Майор пальцем указал на карте точку юго-западнее Гродно.
Вот, здесь… Но вам надо торопиться, товарищ лейтенант. – добавил он. – Немецкие танки уже подошли вплотную к аэродрому. Их пока сдерживает артиллерийский заслон, но они в любой момент могут прорваться на летное поле.
– Я вас понял, товарищ майор, – ответил Горбенко. – Вы сможете показать дорогу? – спросил он.

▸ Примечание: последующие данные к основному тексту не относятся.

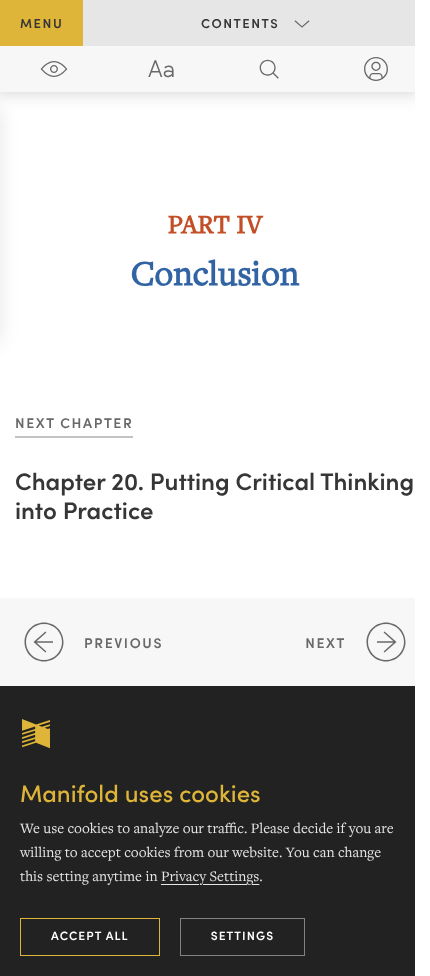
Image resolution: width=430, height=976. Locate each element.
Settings (243, 935)
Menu (41, 22)
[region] (215, 248)
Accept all (90, 935)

– Конечно, начштаба для этого меня и прислал к вам. – ответил майор. – Сейчас… – майор бросил взгляд на часы. – Девять вечера. Если у вас всё готово, то надо выезжать немедленно. В полночь мы будем на аэродроме. Но учтите, что в городе активно действуют немецкие диверсанты. Они уже убили нескольких офицеров штаба и делегатов связи, посланных штабом армии в войска. Именно поэтому в Гродно сейчас такая неразбериха. Телефонная связь с утра не работает. Штаб армии не может связаться с войсками на границе. Развертывание вторых эшелонов армии тоже задерживается из-за постоянных налетов вражеской авиации. От удара немецких бомбардировщиков погиб и ваш начальник – капитан Матвеев. – опустив глаза, тихо сказал майор. – Утром он выехал с личным составом управления на помощь пограничникам. Согласно полученной вчера вечером из Генерального штаба директиве, в штабе армии вначале решили, что артобстрел и бомбежка, это всего лишь пограничная провокация, а не начало войны. Колонна Матвеева остановилась для дозаправки в небольшой рощице. Её обнаружили немецкие диверсанты и навели на неё свои бомбардировщики. Те за несколько минут сравняли рощицу с землей. По нашей информации из колонны никто не уцелел. Все погибли!
Горбенко и Миронов молча сняли головные уборы.
– Отличным командиром был капитан Матвеев, хоть и горяч не в меру, – с грустью сказал Горбенко. – Но ему простительно. Ему ещё и тридцати лет не исполнилось. Это он вернул меня на оперативную работу.
Горбенко надел на голову кепку и, обратившись к майору, сказал:
– Сейфы с архивом, товарищ майор, погружены в машину. Другие документы мы сожгли. Можем выезжать прямо сейчас. Вы садитесь в кабину рядом с шофером и показывайте ему дорогу, а я с бойцами поеду в кузове.
Спустя минуту, грузовик, не зажигая фар, выехал на тихую безлюдную улицу и, минуя кирпичные завалы и воронки от бомб, направился к юго-западной окраине города.
Варшава. Сулеювек. 22 июня 1941 года…
Поздно ночью между адмиралом Канарисом и подполковником Шмальцшлегером состоялся короткий телефонный разговор. Говорил по телефону только Канарис, а Шмальцшлегер лишь изредка произносил отрывистые фразы – «Слушаюсь!» и «Будет исполнено, господин адмирал!» Закончив разговор, Шмальцшлегер дрожащей рукой вытер платком со лба пот и вызвал к себе шифровальщика. В его присутствии тот написал текст радиограммы: «Лейтенанту Бауэру. Примите все возможные меры к захвату архива НКВД в Гродно. Вам в помощь направляется еще одна группа диверсантов в количестве двадцати человек. Если захватить архив не удастся, то задержите его эвакуацию из города до завтрашнего утра. Завтра утром в Гродно войдут наши танки. Горбенко должен быть ликвидирован или захвачен живым. Если порученная вам задача не будет выполнена, вы будете отданы под суд военного трибунала». Подписав радиограмму, Шмальцшлегер поднял глаза вверх и набожно перекрестился.